=== TASK DIRECTIONS ===
The exercise asks for every line of the data to be reproduced exactly.
*** MATERIALS PROVIDED Section Begins ***
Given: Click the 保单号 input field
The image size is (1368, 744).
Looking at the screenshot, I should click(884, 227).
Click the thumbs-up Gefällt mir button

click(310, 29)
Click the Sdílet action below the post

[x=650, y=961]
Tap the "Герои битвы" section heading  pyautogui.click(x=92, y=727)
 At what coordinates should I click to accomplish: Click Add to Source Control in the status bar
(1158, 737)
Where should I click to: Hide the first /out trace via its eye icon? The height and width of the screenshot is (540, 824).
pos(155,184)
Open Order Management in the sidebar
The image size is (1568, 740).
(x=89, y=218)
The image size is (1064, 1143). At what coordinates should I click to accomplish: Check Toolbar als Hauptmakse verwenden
*** MATERIALS PROVIDED Section Ends ***
=== RESULT ===
Given: Click the 保单号 input field
The image size is (1368, 744).
Looking at the screenshot, I should click(884, 227).
Click the thumbs-up Gefällt mir button

click(310, 29)
Click the Sdílet action below the post

[x=650, y=961]
Tap the "Герои битвы" section heading  pyautogui.click(x=92, y=727)
 At what coordinates should I click to accomplish: Click Add to Source Control in the status bar
(1158, 737)
Where should I click to: Hide the first /out trace via its eye icon? The height and width of the screenshot is (540, 824).
pos(155,184)
Open Order Management in the sidebar
The image size is (1568, 740).
(x=89, y=218)
The image size is (1064, 1143). At what coordinates should I click to accomplish: Check Toolbar als Hauptmakse verwenden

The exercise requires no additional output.